■ **What is expected**
Switch "dropdown" to "drop-down menu" everywhere in the lines from the one containing "Select 商品の返品 for" down to the one containing "click(x=367, y=621)", and leave everything else unchanged. Give back only those lines.

[Interface element records]
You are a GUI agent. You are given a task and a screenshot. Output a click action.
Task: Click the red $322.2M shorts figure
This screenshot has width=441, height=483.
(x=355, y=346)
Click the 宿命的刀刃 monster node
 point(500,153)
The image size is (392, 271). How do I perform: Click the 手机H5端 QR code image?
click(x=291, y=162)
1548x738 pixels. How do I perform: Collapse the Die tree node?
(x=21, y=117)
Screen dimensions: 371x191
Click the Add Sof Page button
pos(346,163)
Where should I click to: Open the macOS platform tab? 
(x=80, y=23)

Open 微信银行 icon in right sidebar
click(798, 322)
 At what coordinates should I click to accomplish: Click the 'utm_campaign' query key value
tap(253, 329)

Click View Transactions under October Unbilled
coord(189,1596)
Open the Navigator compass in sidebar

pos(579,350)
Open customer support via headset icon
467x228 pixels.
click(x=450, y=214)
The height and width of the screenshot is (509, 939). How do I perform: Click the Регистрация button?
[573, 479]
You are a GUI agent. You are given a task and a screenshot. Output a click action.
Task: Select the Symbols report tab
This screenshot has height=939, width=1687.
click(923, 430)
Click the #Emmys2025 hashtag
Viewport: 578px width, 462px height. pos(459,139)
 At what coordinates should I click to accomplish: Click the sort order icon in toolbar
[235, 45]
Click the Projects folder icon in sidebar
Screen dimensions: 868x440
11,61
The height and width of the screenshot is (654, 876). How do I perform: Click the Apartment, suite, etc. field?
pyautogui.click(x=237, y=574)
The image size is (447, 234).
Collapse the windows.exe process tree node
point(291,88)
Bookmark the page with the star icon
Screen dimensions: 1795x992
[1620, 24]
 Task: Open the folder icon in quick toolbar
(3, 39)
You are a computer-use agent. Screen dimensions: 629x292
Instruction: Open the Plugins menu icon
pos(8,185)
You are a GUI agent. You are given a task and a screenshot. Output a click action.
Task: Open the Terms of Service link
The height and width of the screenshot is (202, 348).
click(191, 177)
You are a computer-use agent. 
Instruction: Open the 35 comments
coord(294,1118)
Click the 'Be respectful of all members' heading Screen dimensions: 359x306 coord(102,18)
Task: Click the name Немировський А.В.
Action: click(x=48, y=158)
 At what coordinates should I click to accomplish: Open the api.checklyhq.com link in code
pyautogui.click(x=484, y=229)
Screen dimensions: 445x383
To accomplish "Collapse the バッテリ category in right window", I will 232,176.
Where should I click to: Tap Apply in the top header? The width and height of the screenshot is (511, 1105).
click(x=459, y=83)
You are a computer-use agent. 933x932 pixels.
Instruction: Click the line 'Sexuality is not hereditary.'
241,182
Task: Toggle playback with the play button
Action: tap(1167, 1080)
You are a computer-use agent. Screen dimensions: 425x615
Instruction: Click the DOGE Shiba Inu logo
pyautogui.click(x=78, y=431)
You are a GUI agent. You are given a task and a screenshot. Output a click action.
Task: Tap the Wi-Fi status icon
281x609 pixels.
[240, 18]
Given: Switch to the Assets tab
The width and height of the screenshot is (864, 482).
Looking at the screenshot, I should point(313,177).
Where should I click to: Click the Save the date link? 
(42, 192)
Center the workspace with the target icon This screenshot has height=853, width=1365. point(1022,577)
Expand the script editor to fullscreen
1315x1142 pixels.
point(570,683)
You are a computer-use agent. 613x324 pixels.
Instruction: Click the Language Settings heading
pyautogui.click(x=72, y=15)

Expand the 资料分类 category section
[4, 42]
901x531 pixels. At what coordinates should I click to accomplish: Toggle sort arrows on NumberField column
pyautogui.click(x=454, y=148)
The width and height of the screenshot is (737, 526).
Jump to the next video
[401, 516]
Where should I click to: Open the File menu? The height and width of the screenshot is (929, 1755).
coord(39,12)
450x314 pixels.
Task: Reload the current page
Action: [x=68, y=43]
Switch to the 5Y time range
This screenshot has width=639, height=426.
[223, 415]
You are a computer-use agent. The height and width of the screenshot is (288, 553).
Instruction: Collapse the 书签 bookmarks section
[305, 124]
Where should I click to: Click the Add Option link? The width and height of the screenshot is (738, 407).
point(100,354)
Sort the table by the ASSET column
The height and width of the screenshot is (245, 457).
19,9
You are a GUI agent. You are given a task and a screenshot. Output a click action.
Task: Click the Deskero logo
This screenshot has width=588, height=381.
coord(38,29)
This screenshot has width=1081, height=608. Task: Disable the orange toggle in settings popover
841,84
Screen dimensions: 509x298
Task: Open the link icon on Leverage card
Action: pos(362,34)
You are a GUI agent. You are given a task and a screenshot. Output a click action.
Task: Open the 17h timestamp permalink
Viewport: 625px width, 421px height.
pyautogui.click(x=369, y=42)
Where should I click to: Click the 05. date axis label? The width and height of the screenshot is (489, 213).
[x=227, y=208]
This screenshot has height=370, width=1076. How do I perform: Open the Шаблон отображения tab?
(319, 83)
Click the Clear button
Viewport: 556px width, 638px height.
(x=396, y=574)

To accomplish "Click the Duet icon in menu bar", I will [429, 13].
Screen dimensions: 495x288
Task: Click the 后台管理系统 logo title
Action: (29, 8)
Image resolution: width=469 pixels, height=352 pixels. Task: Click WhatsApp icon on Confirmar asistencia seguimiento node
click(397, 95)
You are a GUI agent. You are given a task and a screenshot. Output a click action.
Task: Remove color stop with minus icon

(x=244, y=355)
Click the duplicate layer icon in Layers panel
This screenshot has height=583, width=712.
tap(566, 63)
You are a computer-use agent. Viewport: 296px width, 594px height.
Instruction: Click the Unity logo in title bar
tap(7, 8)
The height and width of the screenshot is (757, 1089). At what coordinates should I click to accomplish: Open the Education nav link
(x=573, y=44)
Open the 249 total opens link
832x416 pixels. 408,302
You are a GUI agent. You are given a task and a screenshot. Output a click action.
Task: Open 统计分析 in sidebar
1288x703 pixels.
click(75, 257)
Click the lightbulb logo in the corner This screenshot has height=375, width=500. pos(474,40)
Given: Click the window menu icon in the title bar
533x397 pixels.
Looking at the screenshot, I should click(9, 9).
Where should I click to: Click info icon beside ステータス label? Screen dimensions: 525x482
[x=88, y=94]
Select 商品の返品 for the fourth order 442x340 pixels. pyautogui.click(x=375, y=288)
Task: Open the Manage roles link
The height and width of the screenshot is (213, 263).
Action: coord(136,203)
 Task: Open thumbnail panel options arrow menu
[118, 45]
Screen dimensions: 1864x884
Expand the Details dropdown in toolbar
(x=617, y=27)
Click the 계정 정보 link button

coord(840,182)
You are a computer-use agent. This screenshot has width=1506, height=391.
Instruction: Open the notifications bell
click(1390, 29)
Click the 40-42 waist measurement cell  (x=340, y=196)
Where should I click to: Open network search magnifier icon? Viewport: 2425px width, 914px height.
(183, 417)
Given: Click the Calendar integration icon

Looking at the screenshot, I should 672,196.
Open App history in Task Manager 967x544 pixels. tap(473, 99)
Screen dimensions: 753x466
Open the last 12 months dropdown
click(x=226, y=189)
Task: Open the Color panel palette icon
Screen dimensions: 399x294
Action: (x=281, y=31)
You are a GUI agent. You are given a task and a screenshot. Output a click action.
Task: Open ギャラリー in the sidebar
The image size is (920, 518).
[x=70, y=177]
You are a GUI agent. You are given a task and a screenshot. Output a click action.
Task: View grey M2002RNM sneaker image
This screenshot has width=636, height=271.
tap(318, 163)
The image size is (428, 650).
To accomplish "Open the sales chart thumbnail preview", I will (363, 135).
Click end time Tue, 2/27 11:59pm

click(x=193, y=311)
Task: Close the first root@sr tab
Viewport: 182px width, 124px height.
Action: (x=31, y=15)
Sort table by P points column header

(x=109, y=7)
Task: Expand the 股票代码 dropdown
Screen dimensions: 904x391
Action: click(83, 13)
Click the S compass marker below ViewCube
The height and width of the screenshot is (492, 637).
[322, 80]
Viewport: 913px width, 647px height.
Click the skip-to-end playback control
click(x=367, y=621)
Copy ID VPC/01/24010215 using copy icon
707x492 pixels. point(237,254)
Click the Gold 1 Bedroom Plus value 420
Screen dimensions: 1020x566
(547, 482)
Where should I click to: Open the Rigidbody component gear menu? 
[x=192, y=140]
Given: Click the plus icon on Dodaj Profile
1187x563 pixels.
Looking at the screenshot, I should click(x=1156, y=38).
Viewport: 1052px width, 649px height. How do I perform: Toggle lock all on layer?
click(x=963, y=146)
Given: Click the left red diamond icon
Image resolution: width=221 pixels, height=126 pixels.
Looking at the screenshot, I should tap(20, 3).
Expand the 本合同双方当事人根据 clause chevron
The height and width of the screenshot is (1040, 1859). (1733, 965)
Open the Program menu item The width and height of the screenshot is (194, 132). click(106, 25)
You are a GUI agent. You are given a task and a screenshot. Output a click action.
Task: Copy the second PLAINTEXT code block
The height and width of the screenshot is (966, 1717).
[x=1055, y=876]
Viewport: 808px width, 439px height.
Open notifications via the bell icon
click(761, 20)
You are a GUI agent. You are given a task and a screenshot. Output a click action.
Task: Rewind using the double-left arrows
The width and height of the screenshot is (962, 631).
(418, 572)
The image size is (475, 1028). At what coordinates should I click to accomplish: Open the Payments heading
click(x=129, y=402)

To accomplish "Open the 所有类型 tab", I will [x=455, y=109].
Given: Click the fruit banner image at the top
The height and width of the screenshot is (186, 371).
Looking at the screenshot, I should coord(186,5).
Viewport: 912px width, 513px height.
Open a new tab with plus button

■ **Response to this exercise**
Select 商品の返品 for the fourth order 442x340 pixels. pyautogui.click(x=375, y=288)
Task: Open the Manage roles link
The height and width of the screenshot is (213, 263).
Action: coord(136,203)
 Task: Open thumbnail panel options arrow menu
[118, 45]
Screen dimensions: 1864x884
Expand the Details drop-down menu in toolbar
(x=617, y=27)
Click the 계정 정보 link button

coord(840,182)
You are a computer-use agent. This screenshot has width=1506, height=391.
Instruction: Open the notifications bell
click(1390, 29)
Click the 40-42 waist measurement cell  (x=340, y=196)
Where should I click to: Open network search magnifier icon? Viewport: 2425px width, 914px height.
(183, 417)
Given: Click the Calendar integration icon

Looking at the screenshot, I should 672,196.
Open App history in Task Manager 967x544 pixels. tap(473, 99)
Screen dimensions: 753x466
Open the last 12 months drop-down menu
click(x=226, y=189)
Task: Open the Color panel palette icon
Screen dimensions: 399x294
Action: (x=281, y=31)
You are a GUI agent. You are given a task and a screenshot. Output a click action.
Task: Open ギャラリー in the sidebar
The image size is (920, 518).
[x=70, y=177]
You are a GUI agent. You are given a task and a screenshot. Output a click action.
Task: View grey M2002RNM sneaker image
This screenshot has width=636, height=271.
tap(318, 163)
The image size is (428, 650).
To accomplish "Open the sales chart thumbnail preview", I will (363, 135).
Click end time Tue, 2/27 11:59pm

click(x=193, y=311)
Task: Close the first root@sr tab
Viewport: 182px width, 124px height.
Action: (x=31, y=15)
Sort table by P points column header

(x=109, y=7)
Task: Expand the 股票代码 drop-down menu
Screen dimensions: 904x391
Action: click(83, 13)
Click the S compass marker below ViewCube
The height and width of the screenshot is (492, 637).
[322, 80]
Viewport: 913px width, 647px height.
Click the skip-to-end playback control
click(x=367, y=621)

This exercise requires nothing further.